“Papa, do not—oh! do not send me away alone—alone into the cold, cruel world. I am your only child. I have no one but you. I love you, papa. Oh, have mercy! Let me stay here in my home. I will be very quiet and humble. I will never trouble you, only let me be where I can see and hear you sometimes,” Marion cried, in her despair, as she cast herself upon her knees before the stern man.
He turned away from her with a face of stone, yet with a heart bursting with disappointment and agony equal to her own.
“Go, I say. You shall not suffer; you shall have three hundred pounds a year, and more if that is not enough; but never let me see you again.

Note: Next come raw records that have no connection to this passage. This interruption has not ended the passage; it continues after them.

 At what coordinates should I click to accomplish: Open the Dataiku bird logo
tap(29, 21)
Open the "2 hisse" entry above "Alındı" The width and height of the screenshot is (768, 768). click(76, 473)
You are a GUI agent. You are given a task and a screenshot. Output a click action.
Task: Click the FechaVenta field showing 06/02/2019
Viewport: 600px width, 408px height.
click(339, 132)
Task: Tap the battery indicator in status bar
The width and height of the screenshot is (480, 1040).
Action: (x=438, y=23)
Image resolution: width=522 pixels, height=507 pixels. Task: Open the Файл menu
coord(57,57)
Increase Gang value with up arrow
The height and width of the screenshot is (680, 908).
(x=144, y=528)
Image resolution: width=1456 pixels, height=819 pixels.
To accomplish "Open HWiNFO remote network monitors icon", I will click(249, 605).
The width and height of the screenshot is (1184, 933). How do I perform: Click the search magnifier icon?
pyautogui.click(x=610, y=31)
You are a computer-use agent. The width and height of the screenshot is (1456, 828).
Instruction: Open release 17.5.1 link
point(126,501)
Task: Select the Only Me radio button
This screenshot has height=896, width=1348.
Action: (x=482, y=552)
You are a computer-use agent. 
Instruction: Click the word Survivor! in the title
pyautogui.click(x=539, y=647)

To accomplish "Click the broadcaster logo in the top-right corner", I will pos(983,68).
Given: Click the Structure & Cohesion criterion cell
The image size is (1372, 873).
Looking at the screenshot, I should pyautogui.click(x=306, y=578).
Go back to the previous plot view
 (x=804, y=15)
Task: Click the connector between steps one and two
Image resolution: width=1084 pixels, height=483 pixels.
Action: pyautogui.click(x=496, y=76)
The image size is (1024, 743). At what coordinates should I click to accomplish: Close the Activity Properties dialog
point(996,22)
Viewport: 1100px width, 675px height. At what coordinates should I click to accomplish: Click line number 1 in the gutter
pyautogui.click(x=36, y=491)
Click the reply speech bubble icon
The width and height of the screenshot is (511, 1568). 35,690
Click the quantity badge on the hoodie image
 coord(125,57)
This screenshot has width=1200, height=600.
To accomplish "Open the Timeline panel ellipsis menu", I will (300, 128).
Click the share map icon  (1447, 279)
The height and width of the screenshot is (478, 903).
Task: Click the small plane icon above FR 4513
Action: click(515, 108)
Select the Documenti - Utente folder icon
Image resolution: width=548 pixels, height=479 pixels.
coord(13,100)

I could not bear it and live,” was all he said in reply to her agonized entreaties.
Marion tottered from the room, praying that the earth would open and swallow her and her misery, and bury her in oblivion.
That day she left Wycliffe forever.
She fled to a small town in the southwest of England, assumed a name, and lived there in quiet seclusion until her son was seventeen years of age.
Her heart was broken, her life was ruined, but she never told her boy the story of her shame and the disgrace she had entailed upon him until she lay upon her dying bed.
He had got the idea, and always believed, that his father had died before he was born, and seeing that it pained his mother to talk of the past, he never mentioned it.
Marion determined, since she had been the means of robbing him of his proud title and position, that she would devote her life to him, and rear him with a character stamped with grandeur with which no worldly title could ever endow him.
She taught him to hate everything mean or low—to love and cling to the truth, no matter what opposed—to be a manly man, never despising or exalting any one on account of position alone; but to admire and emulate true worth wherever he might find it, and regard every one whom he could respect as an equal.